Apple inc. (20240107892). MAGNETORESISTANCE SENSOR WITH BIASED FREE LAYER FOR IMPROVED STABILITY OF MAGNETIC PERFORMANCE simplified abstract
Contents
- 1 MAGNETORESISTANCE SENSOR WITH BIASED FREE LAYER FOR IMPROVED STABILITY OF MAGNETIC PERFORMANCE
- 1.1 Organization Name
- 1.2 Inventor(s)
- 1.3 MAGNETORESISTANCE SENSOR WITH BIASED FREE LAYER FOR IMPROVED STABILITY OF MAGNETIC PERFORMANCE - A simplified explanation of the abstract
- 1.4 Simplified Explanation
- 1.5 Potential Applications
- 1.6 Problems Solved
- 1.7 Benefits
- 1.8 Potential Commercial Applications
- 1.9 Possible Prior Art
- 1.10 Unanswered Questions
- 1.11 Original Abstract Submitted
MAGNETORESISTANCE SENSOR WITH BIASED FREE LAYER FOR IMPROVED STABILITY OF MAGNETIC PERFORMANCE
Organization Name
Inventor(s)
Jason Janesky of Campbell CA (US)
Jodi M. Iwata-harms of San Carlos CA (US)
Savas Gider of San Jose CA (US)
MAGNETORESISTANCE SENSOR WITH BIASED FREE LAYER FOR IMPROVED STABILITY OF MAGNETIC PERFORMANCE - A simplified explanation of the abstract
This abstract first appeared for US patent application 20240107892 titled 'MAGNETORESISTANCE SENSOR WITH BIASED FREE LAYER FOR IMPROVED STABILITY OF MAGNETIC PERFORMANCE
Simplified Explanation
The enclosed embodiments are directed to a magnetoresistance (MR) sensor with a biased free layer for improved stability of magnetic performance.

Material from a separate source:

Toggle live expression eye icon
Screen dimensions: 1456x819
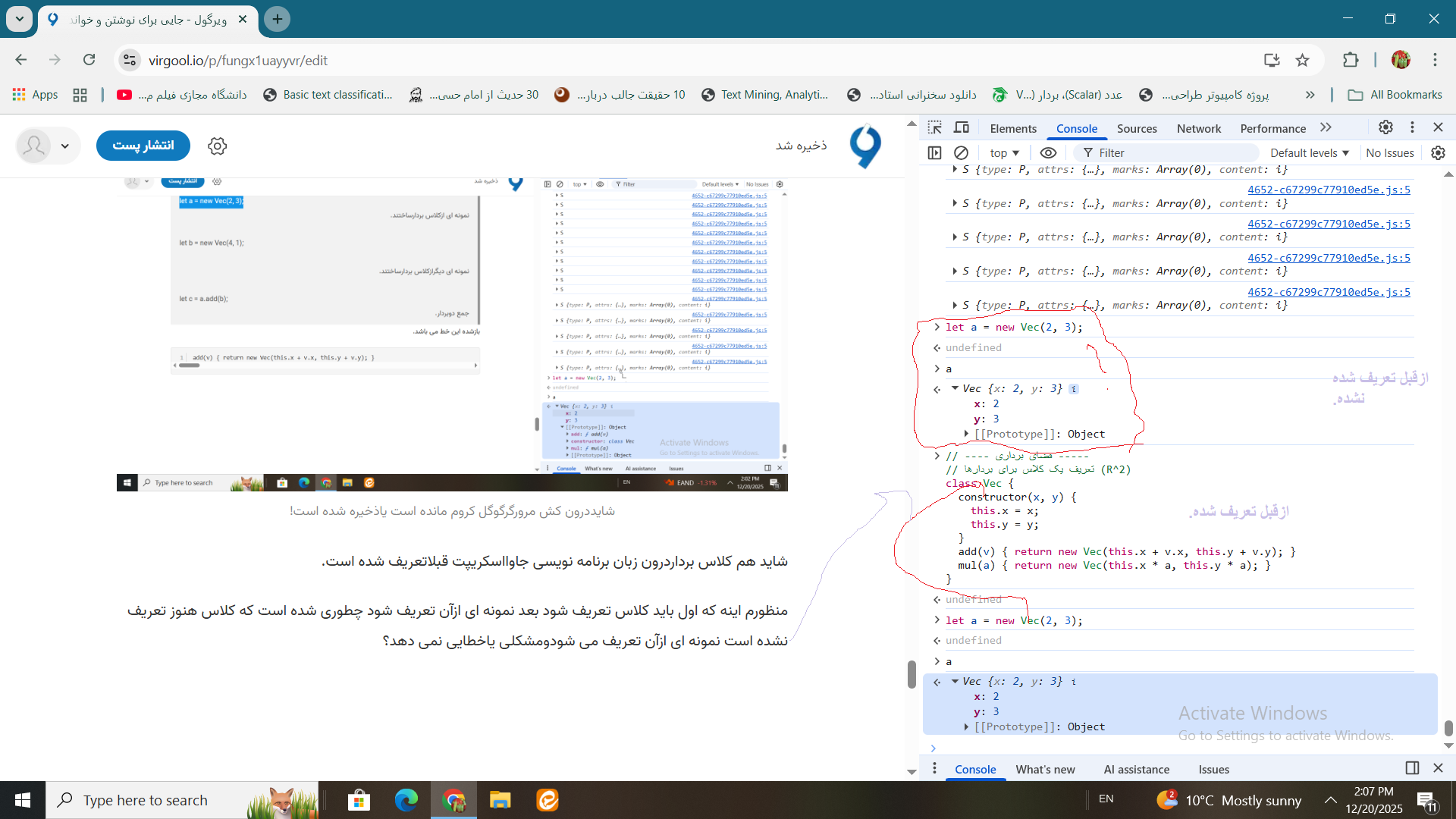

In an embodiment, an MR sensor comprises: a first antiferromagnetic (AF) pinning layer; a magnetic fixed layer disposed on the first AF layer; a tunnel barrier disposed on the magnetic fixed layer; a magnetic coupled free layer disposed on the tunnel barrier; an AF coupling layer disposed on the magnetic coupled free layer; a magnetic pinned layer disposed on the AF coupling layer; and a second AF pinning layer disposed on the magnetic pinned layer. In an embodiment, a method of unpinning a pinned free layer uses a current pulse through the MR sensor to self-heat above a blocking temperature of the AF pinning layer, and then reading the MR sensor after the current pulse is reduced or removed and the MR sensor cools back below the blocking temperature.
- The MR sensor includes a biased free layer for improved stability of magnetic performance.
- The method of unpinning a pinned free layer involves self-heating above a blocking temperature using a current pulse.
Potential Applications
The technology can be applied in magnetic sensors, data storage devices, and magnetic random-access memory (MRAM) systems.
Problems Solved
The technology solves the problem of instability in magnetic performance of MR sensors, especially in high-density data storage applications.
Benefits
The benefits of this technology include improved stability, reliability, and performance of MR sensors in various applications.
Potential Commercial Applications
Potential commercial applications of this technology include magnetic sensor manufacturing, data storage device production, and MRAM system development.
Possible Prior Art
One possible prior art is the use of antiferromagnetic pinning layers in MR sensors for stabilizing magnetic performance.
Unanswered Questions
How does the biased free layer improve stability in MR sensors?
The biased free layer helps maintain a consistent magnetic state, reducing fluctuations in performance.
What are the specific parameters for the current pulse used in the method of unpinning a pinned free layer?
The specific parameters for the current pulse, such as amplitude and duration, may vary depending on the design of the MR sensor and the materials used.
Original Abstract Submitted
the enclosed embodiments are directed to a magnetoresistance (mr) sensor with a biased free layer for improved stability of magnetic performance. in an embodiment, an mr sensor comprises: a first antiferromagnetic (af) pinning layer; a magnetic fixed layer disposed on the first af layer; a tunnel barrier disposed on the magnetic fixed layer; a magnetic coupled free layer disposed on the tunnel barrier; a af coupling layer disposed on the magnetic coupled free layer; a magnetic pinned layer disposed on the af coupling layer; and a second af pinning layer disposed on the magnetic pinned layer. in an embodiment, a method of unpinning a pinned free layer uses a current pulse through the mr sensor to self-heat above a blocking temperature of the af pinning layer, and then reading the mr sensor after the current pulse is reduced or removed and the mr sensor cools back below the blocking temperature.